What to Do About Gaps in Your Resume
This is probably one of the most common questions job seekers face when creating a new resume. The traditional chronological resume can be daunting when there is a gap in employment. Knowing that you will have to explain the gap during an interview can be even more daunting. No worries!  There are several ways to deal with this problem, and any expert resume writer can easily communicate your value regardless of whether or not you’ve been unemployed for a period of time.

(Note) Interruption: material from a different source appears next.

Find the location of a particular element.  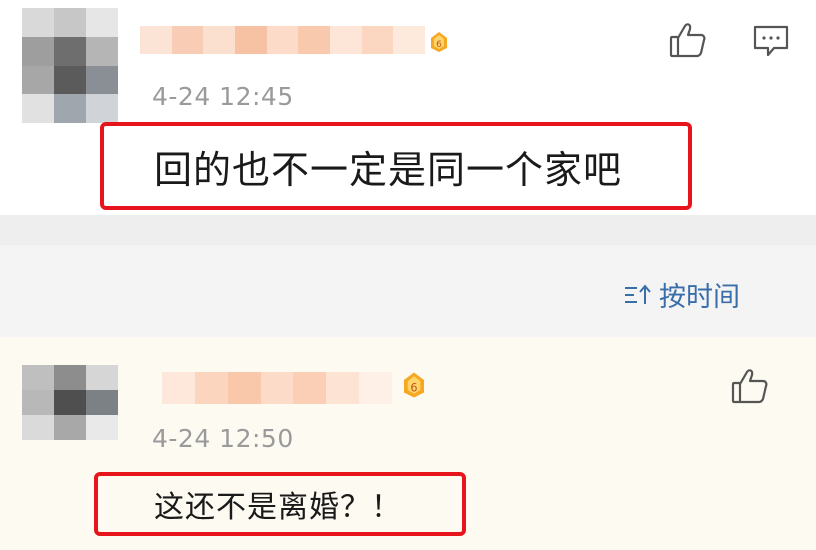

comment-text: 这还不是离婚？！ is located at coordinates (278, 508).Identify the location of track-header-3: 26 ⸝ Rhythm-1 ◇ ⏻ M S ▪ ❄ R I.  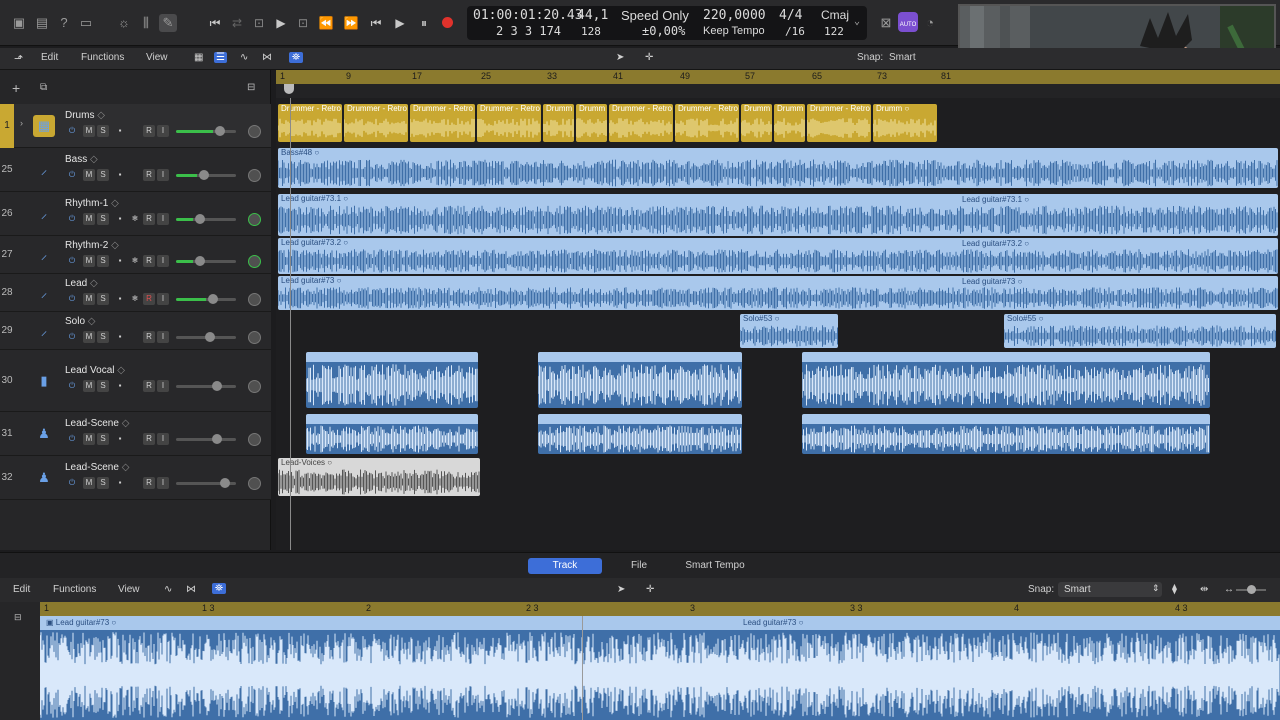
(136, 214).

Employers understand that there are numerous, legitimate reasons job candidates have gaps in their employment records. You might have taken time away from work to pursue an advanced degree, care for a sick family member, or even raise a family. No matter the reason, it’s best to use a resume format that will highlight your skills and downplay these gaps. Remember that just because you were not officially working, it doesn’t mean that you were idle and learning nothing. You want to play up these points as much as possible without focusing on the periods when you were not employed.

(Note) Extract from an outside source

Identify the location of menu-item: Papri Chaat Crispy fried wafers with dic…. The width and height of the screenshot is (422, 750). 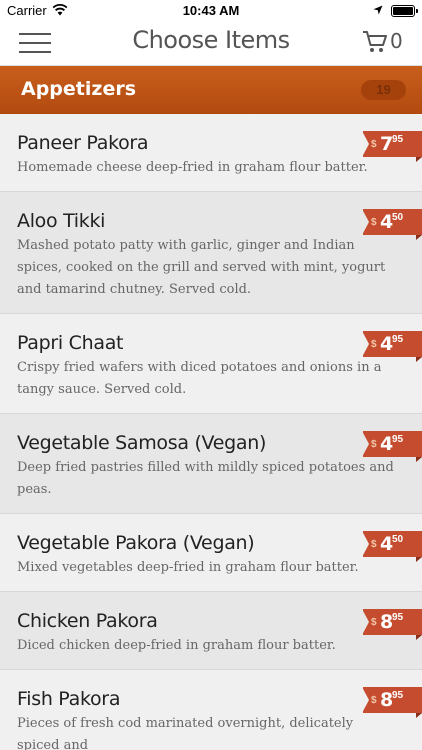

A closely related issue is where someone has had many jobs in a short period of time. This can make a candidate look unreliable when printed on a resume. Again, a resume that highlights skills over chronological employment is normally the best fit. It’s not uncommon for freelancers, technical support personnel, and other contract workers to have been contracted by several employers during a short period of time. What is important is making sure that your resume shows the expertise and skills you learned, as well as what accomplishments you’ve achieved in each job.
The best resume writers will focus the reader on a candidate’s skills and expertise, to the point that gaps and/or short contract jobs become a non-issue. If you are writing your own resume, you need to do the same. If you are having your resume professionally created, discuss the matter thoroughly with the writer and make sure that the best possible version of YOU shines through in the final product.